## [What is being asked]
From the entries below, copy exactly the lines from the one that contains "Given: Open Live TV with red dot" through the one that contains "Toggle log scale", both included, and only those.

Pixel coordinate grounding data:

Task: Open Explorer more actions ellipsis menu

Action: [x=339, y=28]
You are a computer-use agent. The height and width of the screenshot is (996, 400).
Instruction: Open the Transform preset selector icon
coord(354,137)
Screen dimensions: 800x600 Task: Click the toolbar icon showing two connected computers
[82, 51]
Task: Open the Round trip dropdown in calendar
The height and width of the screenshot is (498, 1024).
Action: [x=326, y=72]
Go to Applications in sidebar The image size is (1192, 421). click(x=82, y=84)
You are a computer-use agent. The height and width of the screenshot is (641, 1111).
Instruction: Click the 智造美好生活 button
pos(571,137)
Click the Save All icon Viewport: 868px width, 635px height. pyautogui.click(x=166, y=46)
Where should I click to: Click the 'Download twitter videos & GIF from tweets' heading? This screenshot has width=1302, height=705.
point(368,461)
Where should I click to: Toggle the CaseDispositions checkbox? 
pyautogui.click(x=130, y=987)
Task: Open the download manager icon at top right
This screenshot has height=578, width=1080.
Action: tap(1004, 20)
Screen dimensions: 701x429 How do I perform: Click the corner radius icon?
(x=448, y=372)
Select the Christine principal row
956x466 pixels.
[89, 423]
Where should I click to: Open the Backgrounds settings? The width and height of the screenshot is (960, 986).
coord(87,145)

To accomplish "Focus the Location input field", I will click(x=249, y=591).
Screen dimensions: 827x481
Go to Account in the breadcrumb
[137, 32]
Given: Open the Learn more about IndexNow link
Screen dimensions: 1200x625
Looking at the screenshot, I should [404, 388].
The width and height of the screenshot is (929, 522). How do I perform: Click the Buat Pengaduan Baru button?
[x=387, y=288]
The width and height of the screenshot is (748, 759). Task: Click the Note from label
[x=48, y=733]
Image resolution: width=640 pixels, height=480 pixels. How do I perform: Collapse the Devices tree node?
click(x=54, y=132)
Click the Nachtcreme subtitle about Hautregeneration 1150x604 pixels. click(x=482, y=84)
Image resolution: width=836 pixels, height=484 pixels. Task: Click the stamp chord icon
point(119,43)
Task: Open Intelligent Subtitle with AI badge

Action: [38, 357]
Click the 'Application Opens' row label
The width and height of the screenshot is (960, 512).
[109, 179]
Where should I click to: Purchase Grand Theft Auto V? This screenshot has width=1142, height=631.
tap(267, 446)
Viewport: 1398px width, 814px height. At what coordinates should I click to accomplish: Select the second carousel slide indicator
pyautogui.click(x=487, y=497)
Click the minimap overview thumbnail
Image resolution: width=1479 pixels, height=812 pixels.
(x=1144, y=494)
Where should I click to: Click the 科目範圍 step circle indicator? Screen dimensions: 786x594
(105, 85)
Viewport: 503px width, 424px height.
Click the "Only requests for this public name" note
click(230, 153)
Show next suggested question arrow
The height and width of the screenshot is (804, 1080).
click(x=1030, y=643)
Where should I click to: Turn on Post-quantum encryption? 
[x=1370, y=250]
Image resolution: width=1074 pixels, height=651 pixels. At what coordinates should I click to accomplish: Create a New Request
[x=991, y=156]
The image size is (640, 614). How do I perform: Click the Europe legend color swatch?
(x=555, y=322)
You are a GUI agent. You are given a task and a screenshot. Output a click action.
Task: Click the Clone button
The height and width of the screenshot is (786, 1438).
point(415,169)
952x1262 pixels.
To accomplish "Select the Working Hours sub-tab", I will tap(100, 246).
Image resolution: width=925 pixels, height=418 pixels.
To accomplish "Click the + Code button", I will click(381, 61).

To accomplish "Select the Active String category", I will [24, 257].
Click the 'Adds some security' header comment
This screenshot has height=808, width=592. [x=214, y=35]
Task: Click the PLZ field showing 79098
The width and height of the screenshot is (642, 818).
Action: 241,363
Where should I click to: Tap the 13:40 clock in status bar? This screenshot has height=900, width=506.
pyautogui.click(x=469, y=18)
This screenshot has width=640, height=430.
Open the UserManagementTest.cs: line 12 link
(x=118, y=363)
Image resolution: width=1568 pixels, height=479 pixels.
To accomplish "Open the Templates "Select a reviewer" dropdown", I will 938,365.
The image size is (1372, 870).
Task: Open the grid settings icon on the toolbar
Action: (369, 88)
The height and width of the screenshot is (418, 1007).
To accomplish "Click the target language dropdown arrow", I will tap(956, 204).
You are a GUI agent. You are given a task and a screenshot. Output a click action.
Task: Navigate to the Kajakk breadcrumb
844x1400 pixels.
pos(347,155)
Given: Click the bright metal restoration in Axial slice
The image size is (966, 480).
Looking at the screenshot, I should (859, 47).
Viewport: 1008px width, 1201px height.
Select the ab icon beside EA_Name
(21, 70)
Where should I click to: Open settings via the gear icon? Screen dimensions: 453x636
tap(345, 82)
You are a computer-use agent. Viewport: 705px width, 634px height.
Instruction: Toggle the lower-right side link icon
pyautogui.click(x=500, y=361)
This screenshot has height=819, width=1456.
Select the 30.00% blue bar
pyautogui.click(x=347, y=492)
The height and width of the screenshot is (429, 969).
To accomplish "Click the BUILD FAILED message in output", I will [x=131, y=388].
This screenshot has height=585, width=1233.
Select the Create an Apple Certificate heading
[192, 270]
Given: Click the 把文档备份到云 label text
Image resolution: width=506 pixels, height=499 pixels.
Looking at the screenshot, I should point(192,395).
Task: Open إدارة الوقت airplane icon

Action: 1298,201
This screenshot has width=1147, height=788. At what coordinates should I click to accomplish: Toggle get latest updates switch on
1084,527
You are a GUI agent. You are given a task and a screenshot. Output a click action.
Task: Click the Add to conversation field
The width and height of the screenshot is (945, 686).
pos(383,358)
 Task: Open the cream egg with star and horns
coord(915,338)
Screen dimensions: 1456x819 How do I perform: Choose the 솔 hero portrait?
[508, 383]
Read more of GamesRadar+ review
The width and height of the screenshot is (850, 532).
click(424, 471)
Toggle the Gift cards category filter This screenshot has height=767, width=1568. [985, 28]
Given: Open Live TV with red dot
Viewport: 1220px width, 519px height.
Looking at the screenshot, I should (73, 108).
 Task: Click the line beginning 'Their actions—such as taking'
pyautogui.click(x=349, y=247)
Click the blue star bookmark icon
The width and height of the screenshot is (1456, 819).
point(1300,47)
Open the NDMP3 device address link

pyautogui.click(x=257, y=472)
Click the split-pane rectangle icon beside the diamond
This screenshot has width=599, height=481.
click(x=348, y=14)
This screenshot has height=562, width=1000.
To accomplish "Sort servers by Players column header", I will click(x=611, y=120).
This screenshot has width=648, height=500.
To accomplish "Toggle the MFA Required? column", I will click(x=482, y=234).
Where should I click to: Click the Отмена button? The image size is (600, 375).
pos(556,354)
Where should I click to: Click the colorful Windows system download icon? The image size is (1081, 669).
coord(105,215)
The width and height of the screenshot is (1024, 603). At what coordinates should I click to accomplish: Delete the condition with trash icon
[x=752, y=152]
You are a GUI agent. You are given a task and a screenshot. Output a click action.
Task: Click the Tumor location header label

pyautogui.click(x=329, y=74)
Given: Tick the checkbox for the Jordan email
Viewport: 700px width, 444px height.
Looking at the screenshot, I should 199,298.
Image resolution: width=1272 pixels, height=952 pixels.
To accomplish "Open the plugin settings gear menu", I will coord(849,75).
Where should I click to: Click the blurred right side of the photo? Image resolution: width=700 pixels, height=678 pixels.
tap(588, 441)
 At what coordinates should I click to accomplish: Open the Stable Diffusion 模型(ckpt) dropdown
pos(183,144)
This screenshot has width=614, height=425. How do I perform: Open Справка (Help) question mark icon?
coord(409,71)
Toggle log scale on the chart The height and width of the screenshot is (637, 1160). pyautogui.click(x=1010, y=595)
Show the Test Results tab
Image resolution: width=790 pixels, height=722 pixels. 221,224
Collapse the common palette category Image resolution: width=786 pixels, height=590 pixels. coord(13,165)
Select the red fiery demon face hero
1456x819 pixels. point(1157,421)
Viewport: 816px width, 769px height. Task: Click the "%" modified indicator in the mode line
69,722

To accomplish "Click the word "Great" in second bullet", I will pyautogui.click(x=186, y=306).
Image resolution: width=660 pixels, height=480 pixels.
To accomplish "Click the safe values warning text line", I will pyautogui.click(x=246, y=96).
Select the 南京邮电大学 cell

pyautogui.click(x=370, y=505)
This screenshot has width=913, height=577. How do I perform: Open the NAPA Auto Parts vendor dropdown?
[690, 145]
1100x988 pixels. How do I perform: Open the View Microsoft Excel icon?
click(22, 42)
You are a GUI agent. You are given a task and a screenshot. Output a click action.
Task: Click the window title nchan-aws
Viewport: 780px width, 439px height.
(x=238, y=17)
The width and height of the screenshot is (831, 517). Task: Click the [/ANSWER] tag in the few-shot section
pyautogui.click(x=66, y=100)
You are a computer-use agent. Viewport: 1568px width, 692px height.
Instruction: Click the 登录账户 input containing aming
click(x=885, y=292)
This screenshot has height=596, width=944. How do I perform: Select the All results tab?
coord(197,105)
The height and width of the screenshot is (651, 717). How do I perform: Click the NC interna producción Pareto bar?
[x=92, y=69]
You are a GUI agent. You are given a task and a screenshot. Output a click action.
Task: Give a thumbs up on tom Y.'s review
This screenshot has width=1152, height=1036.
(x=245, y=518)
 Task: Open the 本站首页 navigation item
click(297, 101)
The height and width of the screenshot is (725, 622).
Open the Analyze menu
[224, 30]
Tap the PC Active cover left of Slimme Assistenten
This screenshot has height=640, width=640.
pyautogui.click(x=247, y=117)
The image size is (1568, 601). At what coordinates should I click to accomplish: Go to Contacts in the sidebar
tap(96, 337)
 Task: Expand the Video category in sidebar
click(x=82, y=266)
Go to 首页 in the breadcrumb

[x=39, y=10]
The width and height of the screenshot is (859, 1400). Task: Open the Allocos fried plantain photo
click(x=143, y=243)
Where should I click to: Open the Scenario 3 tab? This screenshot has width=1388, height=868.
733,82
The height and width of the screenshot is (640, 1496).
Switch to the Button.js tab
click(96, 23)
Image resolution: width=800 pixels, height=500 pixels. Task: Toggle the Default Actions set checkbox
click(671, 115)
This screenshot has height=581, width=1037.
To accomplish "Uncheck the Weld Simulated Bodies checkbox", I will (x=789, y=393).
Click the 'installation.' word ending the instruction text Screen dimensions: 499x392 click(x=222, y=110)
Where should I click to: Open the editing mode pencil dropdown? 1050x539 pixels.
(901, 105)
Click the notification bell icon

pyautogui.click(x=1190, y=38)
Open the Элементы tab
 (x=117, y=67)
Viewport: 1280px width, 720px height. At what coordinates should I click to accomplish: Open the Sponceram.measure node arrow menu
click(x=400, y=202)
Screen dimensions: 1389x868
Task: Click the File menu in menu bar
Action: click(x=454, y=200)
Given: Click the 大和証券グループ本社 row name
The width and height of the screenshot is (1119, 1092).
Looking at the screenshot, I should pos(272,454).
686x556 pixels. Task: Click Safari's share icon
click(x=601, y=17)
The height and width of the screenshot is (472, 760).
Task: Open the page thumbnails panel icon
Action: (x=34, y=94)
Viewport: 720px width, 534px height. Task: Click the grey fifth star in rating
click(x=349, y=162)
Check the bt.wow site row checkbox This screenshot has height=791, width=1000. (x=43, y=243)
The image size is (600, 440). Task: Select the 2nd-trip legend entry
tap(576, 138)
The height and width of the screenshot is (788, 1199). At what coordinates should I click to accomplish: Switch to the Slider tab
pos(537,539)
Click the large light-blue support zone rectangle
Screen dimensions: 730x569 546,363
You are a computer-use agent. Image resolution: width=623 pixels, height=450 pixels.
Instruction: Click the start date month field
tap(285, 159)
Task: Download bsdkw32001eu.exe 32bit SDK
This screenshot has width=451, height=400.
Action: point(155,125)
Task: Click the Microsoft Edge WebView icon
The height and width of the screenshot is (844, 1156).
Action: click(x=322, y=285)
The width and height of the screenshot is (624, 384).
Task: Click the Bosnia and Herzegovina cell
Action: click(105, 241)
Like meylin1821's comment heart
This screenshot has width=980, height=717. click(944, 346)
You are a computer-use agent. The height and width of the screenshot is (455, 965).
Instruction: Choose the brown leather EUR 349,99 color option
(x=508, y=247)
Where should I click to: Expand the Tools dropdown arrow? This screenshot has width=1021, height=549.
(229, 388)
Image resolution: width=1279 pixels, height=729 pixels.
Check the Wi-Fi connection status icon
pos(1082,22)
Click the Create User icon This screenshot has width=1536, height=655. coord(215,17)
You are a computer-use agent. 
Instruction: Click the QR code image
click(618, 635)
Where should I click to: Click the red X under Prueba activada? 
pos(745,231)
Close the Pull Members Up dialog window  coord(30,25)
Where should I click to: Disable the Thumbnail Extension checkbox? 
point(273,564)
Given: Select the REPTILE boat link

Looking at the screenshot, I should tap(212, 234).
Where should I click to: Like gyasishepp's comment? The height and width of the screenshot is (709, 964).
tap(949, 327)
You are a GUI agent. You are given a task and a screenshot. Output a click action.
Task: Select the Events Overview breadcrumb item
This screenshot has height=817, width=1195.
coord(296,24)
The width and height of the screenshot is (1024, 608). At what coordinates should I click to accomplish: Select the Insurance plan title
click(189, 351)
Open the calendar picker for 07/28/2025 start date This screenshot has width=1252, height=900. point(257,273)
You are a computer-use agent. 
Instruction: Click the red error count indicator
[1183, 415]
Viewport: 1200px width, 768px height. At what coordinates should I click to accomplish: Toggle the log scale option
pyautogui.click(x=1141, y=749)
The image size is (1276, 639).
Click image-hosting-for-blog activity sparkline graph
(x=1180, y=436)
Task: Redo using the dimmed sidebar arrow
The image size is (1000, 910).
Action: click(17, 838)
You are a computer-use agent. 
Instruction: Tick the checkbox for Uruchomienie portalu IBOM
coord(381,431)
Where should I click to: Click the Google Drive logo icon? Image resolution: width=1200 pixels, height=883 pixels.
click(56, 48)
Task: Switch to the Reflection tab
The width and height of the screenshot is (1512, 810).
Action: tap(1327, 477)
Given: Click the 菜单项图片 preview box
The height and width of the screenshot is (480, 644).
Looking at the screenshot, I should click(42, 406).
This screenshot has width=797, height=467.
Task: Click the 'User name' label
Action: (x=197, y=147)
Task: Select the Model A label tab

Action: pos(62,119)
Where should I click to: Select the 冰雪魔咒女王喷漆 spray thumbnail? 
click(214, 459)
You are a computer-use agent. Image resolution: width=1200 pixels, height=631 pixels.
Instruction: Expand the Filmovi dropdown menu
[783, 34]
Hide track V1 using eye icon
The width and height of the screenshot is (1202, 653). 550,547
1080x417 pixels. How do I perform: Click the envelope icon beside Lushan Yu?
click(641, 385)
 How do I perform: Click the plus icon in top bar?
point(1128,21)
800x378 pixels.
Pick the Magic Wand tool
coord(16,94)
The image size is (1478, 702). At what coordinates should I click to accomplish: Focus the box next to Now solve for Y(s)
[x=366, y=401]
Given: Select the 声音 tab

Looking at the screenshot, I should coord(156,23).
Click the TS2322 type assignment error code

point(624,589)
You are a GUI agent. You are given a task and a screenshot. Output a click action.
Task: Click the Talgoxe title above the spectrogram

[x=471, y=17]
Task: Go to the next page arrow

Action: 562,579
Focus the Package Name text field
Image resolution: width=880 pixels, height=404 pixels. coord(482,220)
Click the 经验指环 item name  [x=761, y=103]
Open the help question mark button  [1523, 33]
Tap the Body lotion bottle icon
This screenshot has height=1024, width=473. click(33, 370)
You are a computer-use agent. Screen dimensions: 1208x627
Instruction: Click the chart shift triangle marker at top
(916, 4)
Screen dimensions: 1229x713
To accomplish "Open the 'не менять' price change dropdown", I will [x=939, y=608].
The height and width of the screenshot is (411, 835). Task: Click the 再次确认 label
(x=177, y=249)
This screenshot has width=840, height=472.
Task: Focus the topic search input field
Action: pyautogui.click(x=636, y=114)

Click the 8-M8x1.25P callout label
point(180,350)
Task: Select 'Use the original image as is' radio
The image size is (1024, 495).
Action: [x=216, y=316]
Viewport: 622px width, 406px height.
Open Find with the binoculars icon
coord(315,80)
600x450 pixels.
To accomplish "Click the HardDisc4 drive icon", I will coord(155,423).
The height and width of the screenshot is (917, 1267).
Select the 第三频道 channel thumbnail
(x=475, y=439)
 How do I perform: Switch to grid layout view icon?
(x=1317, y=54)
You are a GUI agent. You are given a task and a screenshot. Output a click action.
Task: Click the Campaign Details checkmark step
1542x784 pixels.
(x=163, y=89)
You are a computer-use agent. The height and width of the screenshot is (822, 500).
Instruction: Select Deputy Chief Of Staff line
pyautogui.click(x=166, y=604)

## [Task response]
Given: Open Live TV with red dot
Viewport: 1220px width, 519px height.
Looking at the screenshot, I should (73, 108).
 Task: Click the line beginning 'Their actions—such as taking'
pyautogui.click(x=349, y=247)
Click the blue star bookmark icon
The width and height of the screenshot is (1456, 819).
point(1300,47)
Open the NDMP3 device address link

pyautogui.click(x=257, y=472)
Click the split-pane rectangle icon beside the diamond
This screenshot has width=599, height=481.
click(x=348, y=14)
This screenshot has height=562, width=1000.
To accomplish "Sort servers by Players column header", I will click(x=611, y=120).
This screenshot has width=648, height=500.
To accomplish "Toggle the MFA Required? column", I will click(x=482, y=234).
Where should I click to: Click the Отмена button? The image size is (600, 375).
pos(556,354)
Where should I click to: Click the colorful Windows system download icon? The image size is (1081, 669).
coord(105,215)
The width and height of the screenshot is (1024, 603). At what coordinates should I click to accomplish: Delete the condition with trash icon
[x=752, y=152]
You are a GUI agent. You are given a task and a screenshot. Output a click action.
Task: Click the Tumor location header label

pyautogui.click(x=329, y=74)
Given: Tick the checkbox for the Jordan email
Viewport: 700px width, 444px height.
Looking at the screenshot, I should 199,298.
Image resolution: width=1272 pixels, height=952 pixels.
To accomplish "Open the plugin settings gear menu", I will coord(849,75).
Where should I click to: Click the blurred right side of the photo? Image resolution: width=700 pixels, height=678 pixels.
tap(588, 441)
 At what coordinates should I click to accomplish: Open the Stable Diffusion 模型(ckpt) dropdown
pos(183,144)
This screenshot has width=614, height=425. How do I perform: Open Справка (Help) question mark icon?
coord(409,71)
Toggle log scale on the chart The height and width of the screenshot is (637, 1160). pyautogui.click(x=1010, y=595)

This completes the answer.